Let's look at two other versions:

Crawley: "For sometimes the course of things is as arbitrary as the plans of man; indeed this is why we usually blame chance for whatever does not happen as we expected."

Jowett:"The movement of events is often as wayward and incomprehensible as the course of human thought; and this is why we ascribe to chance whatever belies our calculation."

Translation gossip aside, Pericles seems to be saying that since the plans of others and roll of the dice of luck cannot be relied upon, at least we, the Athenians, can pursue a consistent policy of zero tolerance towards the Spartans. How confident his words must have fallen on his countrymen's ears, and how misplaced his pride in the power of Athens! He would better have been able to practice some small humility and conceed:- but even as I write that I see it's foolish: nothing Pericles or the Athenians could have done would have avoided war by that time. Things already had gone too far.

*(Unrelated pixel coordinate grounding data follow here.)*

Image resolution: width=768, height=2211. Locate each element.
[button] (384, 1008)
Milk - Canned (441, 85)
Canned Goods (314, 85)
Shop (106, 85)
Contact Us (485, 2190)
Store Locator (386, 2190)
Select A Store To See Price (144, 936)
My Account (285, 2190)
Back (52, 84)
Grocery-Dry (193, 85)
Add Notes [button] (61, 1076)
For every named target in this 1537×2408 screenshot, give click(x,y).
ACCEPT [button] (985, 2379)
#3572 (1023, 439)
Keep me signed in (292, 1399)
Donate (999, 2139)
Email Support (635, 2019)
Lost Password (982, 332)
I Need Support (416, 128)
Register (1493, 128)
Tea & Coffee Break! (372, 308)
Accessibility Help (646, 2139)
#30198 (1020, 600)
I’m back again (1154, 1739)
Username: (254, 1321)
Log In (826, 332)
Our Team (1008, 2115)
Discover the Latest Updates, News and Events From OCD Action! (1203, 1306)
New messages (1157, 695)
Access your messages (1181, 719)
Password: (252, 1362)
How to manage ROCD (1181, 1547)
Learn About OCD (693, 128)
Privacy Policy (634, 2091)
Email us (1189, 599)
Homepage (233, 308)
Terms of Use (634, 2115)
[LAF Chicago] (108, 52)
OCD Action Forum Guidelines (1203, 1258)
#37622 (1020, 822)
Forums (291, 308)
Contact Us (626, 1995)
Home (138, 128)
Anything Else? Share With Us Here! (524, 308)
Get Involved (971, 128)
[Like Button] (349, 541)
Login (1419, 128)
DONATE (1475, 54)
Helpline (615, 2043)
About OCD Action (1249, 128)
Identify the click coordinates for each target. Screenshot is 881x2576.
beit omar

And that is why, when the famous 'Pentecontaetia', a marvel of concision, tells how Athens came to be so very powerful and arrogant over the previous 50 years, it is so bittersweet to read: we read it foreknowing the end of Athens. This 'Pentcontaetia' sharpens the urgency of the present moment; we feel the fear of the Spartans and the thirst of Athen's enemies for power, and we sense the largeness and centrality of the Greek consciousness becoming both narrow and fanatical as expressed through the Athenians.

Perhaps, I thought as I read this, perhaps the Greeks have not changed at all throughout history? Perhaps the one great Greek virtue and vice is their shining individualism, and, as Pericles suggests, throughout time they keep a single consistent policy of bright selfishness?

Perhaps the chaos of history and chance has not changed Greece one bit from ancient times to today, and the fanatical and ferocious and intellectual and political powers displayed in Thucydides are actually the attendant spirits of the main genius of the age, its vibrant and unrivalled sense of the power and potential of the individual human being?